Cardiac rehabilitation patients who used a health app lost more weight following a heart attack than those who went through cardiac rehabilitation without one, according to a small Mayo Clinic study that will be presented at the American College of Cardiology's 65th Annual Scientific Session in Chicago next week.
The Mayo Clinic recruited 80 adults who were, on average, 68 years old and had acute coronary syndrome, which includes heart attack and unstable angina. Patients were randomly assigned to the normal cardiac rehabilitation group or the intervention group.
The usual cardiac rehabilitation care group attended cardiac rehab sessions that lasted 30 to 90 minutes three times per week.
Those in the intervention group also attended these sessions but were also asked to log their exercise in an app twice a week. The intervention group had access a smartphone app that researchers developed with the help of Mayo Clinic's Information Technology department as well as a web-based portal. These digital tools provided patients with educational messages, videos, articles, and heart health-related quizzes.
Researchers collected weight and dietary data for participants at baseline and after 90 days.

* **Work instructions**:
1 - Answer these from the cardiac rehab passage, one answer per line:
(a) How many adults did the Mayo Clinic recruit?
(b) How long did the cardiac rehab sessions last?
(c) At what points were weight and dietary data collected?
2 - In the cardiac rehab passage, rewrite the part from "Cardiac rehabilitation patients" to "Chicago next week.", substituting "mobile app" for "health app".
3 - Using the cardiac rehab passage, say whether each statement agrees with it. Answer yes or no, and quote the words that decide it.
(a) The recruited adults were 68 years old on average.
(b) The intervention group was asked to log exercise three times a week.
(c) The study will be presented in Boston.
The saved entries have nothing to do with the cardiac rehab passage and aren't needed here.

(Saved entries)
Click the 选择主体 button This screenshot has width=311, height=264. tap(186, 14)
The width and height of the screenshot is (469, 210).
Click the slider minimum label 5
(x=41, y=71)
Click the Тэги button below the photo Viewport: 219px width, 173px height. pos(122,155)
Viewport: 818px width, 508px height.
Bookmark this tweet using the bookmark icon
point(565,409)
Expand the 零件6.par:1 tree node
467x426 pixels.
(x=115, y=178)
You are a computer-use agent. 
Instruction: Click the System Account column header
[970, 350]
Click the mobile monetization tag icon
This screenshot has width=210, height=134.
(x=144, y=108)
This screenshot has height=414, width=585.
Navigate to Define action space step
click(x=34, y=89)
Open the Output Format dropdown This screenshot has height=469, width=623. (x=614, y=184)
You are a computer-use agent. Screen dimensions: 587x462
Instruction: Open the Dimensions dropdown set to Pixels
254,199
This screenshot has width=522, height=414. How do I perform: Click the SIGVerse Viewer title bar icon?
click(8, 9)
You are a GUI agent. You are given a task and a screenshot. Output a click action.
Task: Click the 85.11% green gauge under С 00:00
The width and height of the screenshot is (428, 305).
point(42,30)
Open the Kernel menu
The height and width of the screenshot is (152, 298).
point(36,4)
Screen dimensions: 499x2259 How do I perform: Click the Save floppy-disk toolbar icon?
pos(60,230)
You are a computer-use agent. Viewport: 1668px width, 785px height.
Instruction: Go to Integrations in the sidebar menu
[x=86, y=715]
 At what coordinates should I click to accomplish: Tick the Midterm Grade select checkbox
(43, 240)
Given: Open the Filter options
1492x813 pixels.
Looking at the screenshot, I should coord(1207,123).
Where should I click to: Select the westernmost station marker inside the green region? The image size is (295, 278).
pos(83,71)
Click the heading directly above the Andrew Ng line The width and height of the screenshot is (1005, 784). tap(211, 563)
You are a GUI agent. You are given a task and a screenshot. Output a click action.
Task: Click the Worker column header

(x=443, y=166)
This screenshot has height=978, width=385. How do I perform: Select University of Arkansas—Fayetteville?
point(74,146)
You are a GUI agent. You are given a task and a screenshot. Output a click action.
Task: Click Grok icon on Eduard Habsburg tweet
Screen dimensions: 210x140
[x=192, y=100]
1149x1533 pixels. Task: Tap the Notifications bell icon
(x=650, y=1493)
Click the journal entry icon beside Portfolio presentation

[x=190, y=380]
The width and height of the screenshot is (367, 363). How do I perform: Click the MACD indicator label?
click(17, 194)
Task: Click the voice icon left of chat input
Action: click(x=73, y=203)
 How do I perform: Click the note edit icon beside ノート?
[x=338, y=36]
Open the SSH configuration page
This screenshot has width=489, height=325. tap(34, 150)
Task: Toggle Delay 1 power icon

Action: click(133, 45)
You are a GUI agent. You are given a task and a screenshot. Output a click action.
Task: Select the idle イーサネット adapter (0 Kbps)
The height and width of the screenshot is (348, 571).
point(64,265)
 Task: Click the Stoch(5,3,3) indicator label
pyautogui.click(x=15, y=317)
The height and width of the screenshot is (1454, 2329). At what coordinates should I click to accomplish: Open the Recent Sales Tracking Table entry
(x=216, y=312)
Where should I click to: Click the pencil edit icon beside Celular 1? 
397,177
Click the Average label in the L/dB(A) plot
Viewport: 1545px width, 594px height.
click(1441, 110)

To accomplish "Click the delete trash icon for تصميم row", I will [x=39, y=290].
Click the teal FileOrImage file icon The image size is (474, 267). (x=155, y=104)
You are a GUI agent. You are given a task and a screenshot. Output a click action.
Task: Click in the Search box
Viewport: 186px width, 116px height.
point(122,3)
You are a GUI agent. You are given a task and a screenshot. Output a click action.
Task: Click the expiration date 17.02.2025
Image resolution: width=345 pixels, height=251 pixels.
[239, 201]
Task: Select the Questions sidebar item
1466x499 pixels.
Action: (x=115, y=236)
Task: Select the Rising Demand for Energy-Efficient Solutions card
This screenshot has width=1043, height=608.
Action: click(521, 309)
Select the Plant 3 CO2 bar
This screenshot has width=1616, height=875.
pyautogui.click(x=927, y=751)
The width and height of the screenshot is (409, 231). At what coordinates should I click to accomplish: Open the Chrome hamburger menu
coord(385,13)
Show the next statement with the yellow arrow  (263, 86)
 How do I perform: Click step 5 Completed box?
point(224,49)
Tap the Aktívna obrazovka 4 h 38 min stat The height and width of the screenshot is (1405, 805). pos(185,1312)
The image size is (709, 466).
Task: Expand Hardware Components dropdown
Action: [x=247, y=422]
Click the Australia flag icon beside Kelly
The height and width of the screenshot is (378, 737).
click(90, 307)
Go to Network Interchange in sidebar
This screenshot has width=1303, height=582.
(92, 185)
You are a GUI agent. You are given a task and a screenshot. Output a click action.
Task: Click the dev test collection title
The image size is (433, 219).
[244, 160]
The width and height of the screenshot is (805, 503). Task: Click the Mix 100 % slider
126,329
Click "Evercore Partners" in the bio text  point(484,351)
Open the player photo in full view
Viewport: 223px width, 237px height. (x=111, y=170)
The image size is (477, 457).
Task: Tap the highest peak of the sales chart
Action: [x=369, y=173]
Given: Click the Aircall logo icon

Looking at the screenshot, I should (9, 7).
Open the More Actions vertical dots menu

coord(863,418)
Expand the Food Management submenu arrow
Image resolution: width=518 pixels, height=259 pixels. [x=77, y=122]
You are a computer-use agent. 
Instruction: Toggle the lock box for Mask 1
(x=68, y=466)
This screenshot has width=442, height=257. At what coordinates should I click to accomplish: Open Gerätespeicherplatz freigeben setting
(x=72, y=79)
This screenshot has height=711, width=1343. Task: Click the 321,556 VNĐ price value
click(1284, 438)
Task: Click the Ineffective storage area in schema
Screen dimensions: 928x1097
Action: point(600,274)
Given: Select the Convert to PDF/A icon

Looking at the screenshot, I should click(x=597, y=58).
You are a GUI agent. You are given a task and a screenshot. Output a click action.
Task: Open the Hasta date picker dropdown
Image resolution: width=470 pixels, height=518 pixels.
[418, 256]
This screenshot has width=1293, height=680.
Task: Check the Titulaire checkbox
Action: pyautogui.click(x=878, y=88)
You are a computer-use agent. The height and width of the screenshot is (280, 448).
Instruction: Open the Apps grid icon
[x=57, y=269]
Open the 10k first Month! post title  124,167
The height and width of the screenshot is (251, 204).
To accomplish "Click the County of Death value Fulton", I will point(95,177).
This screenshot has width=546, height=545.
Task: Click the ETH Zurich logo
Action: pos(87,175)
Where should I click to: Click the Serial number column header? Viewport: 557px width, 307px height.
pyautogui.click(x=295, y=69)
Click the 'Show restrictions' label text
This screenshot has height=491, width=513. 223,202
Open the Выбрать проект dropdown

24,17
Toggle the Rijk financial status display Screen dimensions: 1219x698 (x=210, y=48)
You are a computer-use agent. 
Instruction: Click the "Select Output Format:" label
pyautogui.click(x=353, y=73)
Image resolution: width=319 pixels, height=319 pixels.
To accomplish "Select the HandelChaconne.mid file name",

* **Replies**:
1 -
(a) 80 adults
(b) 30 to 90 minutes
(c) At baseline and after 90 days

2 -
Cardiac rehabilitation patients who used a mobile app lost more weight following a heart attack than those who went through cardiac rehabilitation without one, according to a small Mayo Clinic study that will be presented at the American College of Cardiology's 65th Annual Scientific Session in Chicago next week.

3 -
(a) Yes: "on average, 68 years old"
(b) No: "log their exercise in an app twice a week"
(c) No: "in Chicago next week"